Klasse 9 Computer (soweit in Klasse 9 enthalten).

Klasse 41 Veröffentlichung und Herausgabe von Büchern und Zeitschriften.

Klasse 42 Erstellung von Programmen für die Datenverarbeitung.

Der Widerspruch beruhte auf allen für die ältere Marke eingetragenen Waren und Dienstleistungen und richtete sich gegen die für die angemeldete Marke beanspruchten "Zeitungen und Zeitschriften, Bücher" sowie "Lizenzierung von Computersoftware".

Nach der Einreichung von Schriftsätzen durch die Parteien wies die Widerspruchsabteilung mit Entscheidung vom 19. Dezember 2002 die Gemeinschaftsmarkenanmeldung für die angefochtenen Waren und Dienstleistungen zurück und legte der Beschwerdeführerin die Kosten des Verfahrens auf. In Bezug auf die sich gegenüberstehenden Waren und Dienstleistungen stellte die Widerspruchsabteilung fest, dass die von der Anmeldemarke beanspruchten Waren "Zeitungen und Zeitschriften; Bücher" im Ähnlichkeitsbereich der von der Widerspruchsmarke umfassten Dienstleistungen "Veröffentlichung und Herausgabe von Büchern und Zeitschriften" lägen, da es sich um unmittelbar miteinander verbundene Waren und Dienstleistungen handele.

Weiterhin sei auch die unter der Anmeldemarke beanspruchte "Lizenzierung von Computersoftware" der "Erstellung von Programmen für die Datenverarbeitung" ähnlich, da beide Dienstleistungen oftmals in einem Komplementärverhältnis stünden und von einem Unternehmen erbracht würden, das nach der Entwicklung eines Programms durch die Vergabe von Lizenzen das Recht erteile, eine Kopie des Programms zu verwenden. Was die zum Vergleich anstehenden Zeichen betreffe, sei zunächst festzuhalten, dass, obwohl das Zeichen der Anmeldemarke im Zeichen der Widerspruchsmarke enthalten sei, sich beide Zeichen klanglich und schriftbildlich in ihrem Anfang, ihrer Länge und Silbenzahl unterschieden.

Weil jedoch der Wortteil "eMedia" der Widerspruchsmarke vom deutschen Verbraucher als klarer Hinweis auf elektronische Medien verstanden werde, sei im Zusammenhang mit den fraglichen Waren und Dienstleistungen, nämlich Publikationen und Computersoftware bzw.

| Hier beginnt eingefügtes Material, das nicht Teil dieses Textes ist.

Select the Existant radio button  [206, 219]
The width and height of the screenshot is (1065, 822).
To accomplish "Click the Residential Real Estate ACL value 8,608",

Datenverarbeitungsprogrammen, der zweite Wortteil "Navigator" als der vom Verkehr wahrgenommene dominante und das Erinnerungsbild prägende Teil der älteren Marke zu betrachten. Ein Navigator sei das für die Navigation, d.h. die Ort- und Kursbestimmung von Schiffen und Flugzeugen, verantwortliche Besatzungsmitglied.

Im Rahmen der Internettechnik sei "Navigator" zwar auch als Web-Browser bekannt. Dabei handele es sich aber um die Abkürzung von "Netscape-Navigator", dem ersten kommerziell von der Firma Netscape vertriebenen Web-Browser. Einen rein beschreibenden Charakter des Wortelementes "Navigator" könne man daher weder für den Bereich der Publikationen noch für den der Computersoftware bzw. der Datenverarbeitungsprogramme annehmen. Im Ergebnis sei somit festzuhalten, dass "Navigator" als vorherrschendes Element der Widerspruchsmarke mit der Anmeldemarke identisch sei.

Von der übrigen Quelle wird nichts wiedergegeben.